▶ [Exercise description]
Which lines have the string "computer"? Copy all of them from the entries below.

======== Material shown ========

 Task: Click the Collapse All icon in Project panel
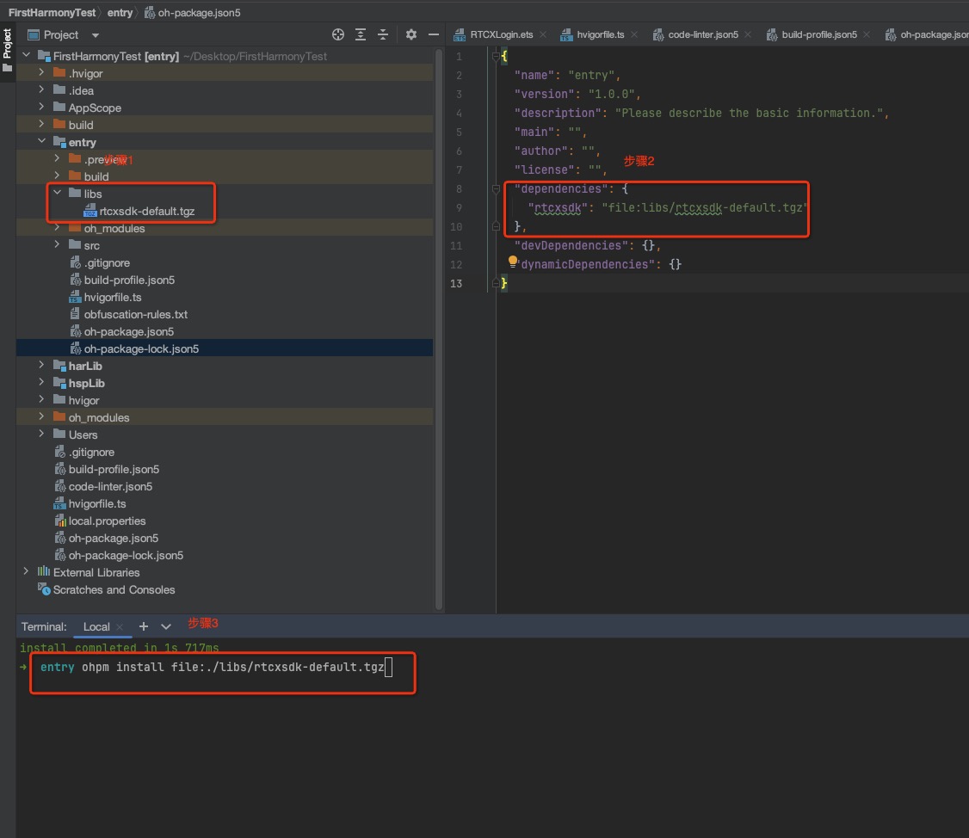[x=383, y=34]
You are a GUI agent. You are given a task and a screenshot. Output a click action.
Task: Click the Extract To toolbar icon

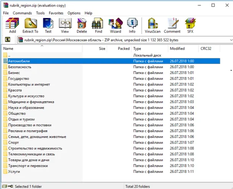30,25
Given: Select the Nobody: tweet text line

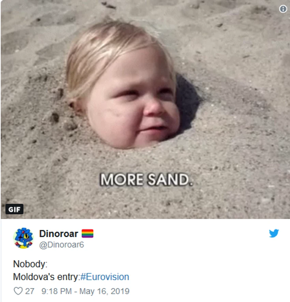Looking at the screenshot, I should click(30, 264).
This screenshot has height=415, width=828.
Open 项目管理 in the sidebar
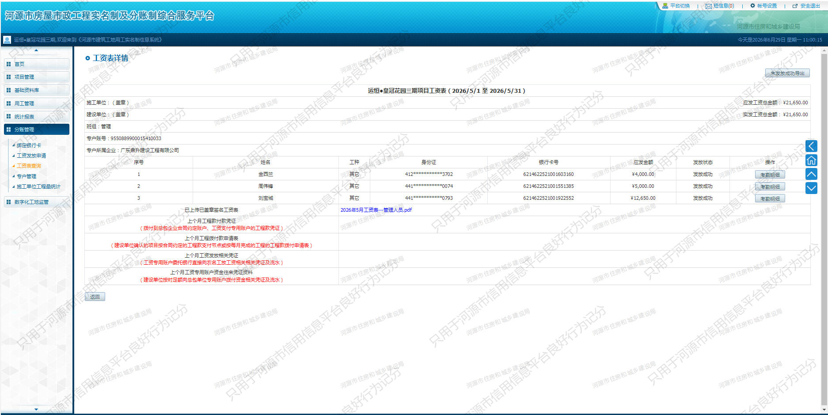(x=37, y=77)
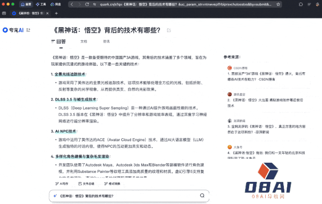The height and width of the screenshot is (204, 322).
Task: Switch to the 资讯 tab
Action: (106, 42)
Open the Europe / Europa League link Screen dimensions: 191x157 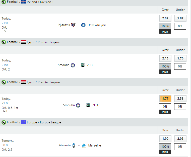click(x=44, y=122)
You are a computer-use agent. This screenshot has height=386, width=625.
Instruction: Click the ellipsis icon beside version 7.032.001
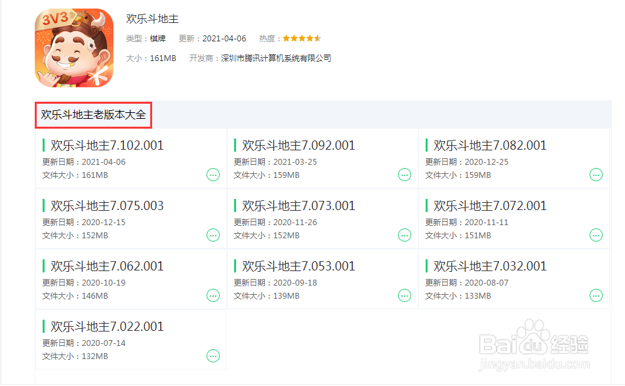596,295
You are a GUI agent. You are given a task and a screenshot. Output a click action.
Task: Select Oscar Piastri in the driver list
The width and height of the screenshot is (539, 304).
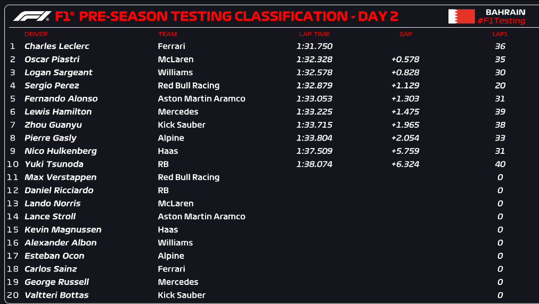pyautogui.click(x=52, y=59)
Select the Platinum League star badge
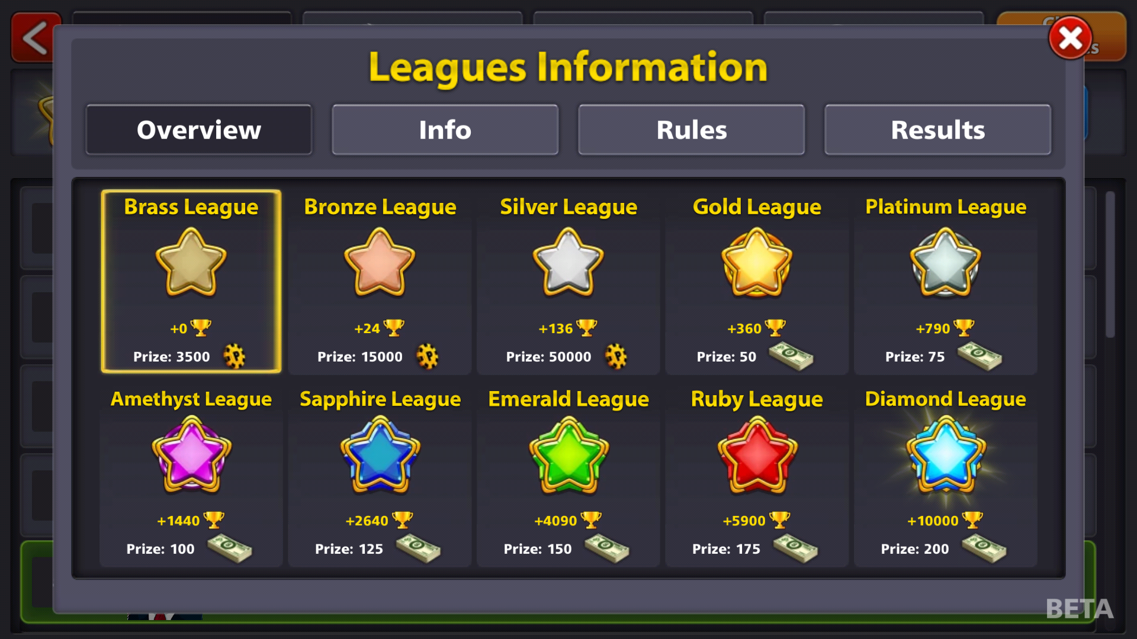This screenshot has height=639, width=1137. 945,262
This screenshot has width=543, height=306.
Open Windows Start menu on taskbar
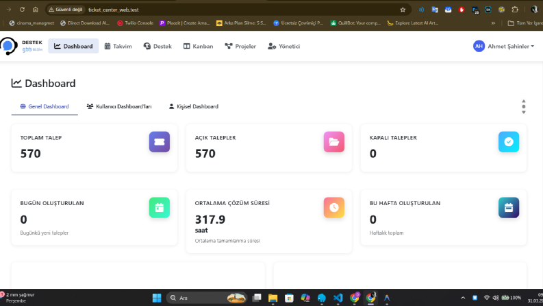click(x=157, y=298)
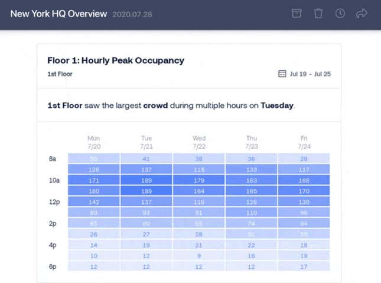The image size is (381, 283).
Task: Delete the report using the trash icon
Action: (x=318, y=14)
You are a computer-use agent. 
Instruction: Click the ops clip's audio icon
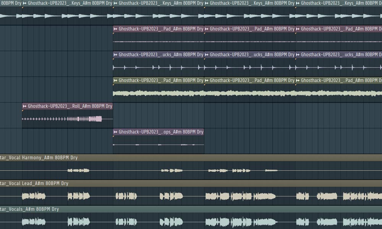(x=115, y=132)
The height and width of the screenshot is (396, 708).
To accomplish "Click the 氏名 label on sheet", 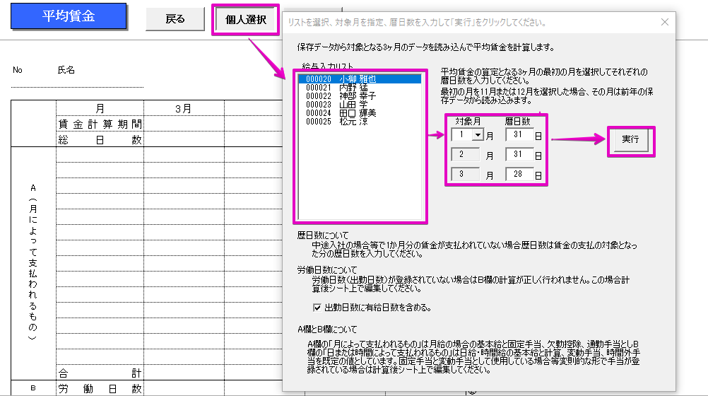I will point(66,70).
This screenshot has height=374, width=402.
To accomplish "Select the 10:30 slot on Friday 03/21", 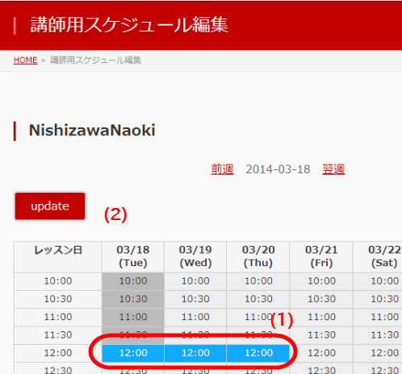I will 321,299.
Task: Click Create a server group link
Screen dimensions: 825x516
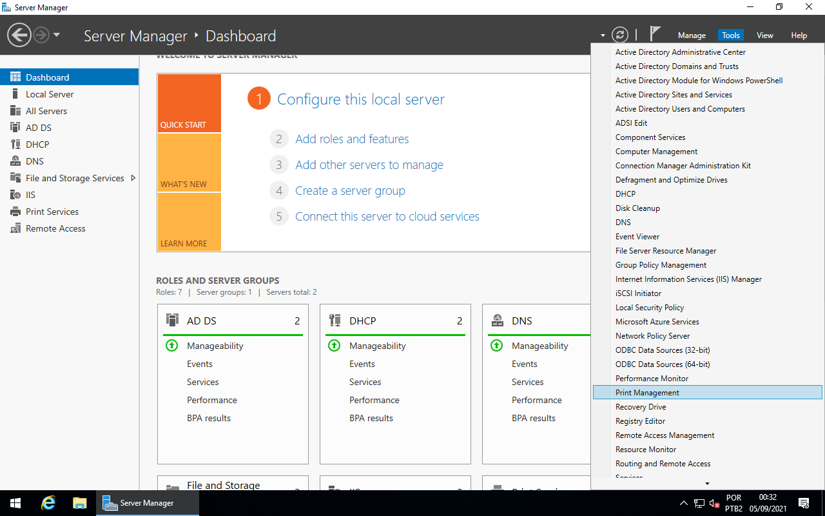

========

▶ [Task solution]
You are a computer-use agent. This screenshot has height=386, width=625.
You are a computer-use agent. 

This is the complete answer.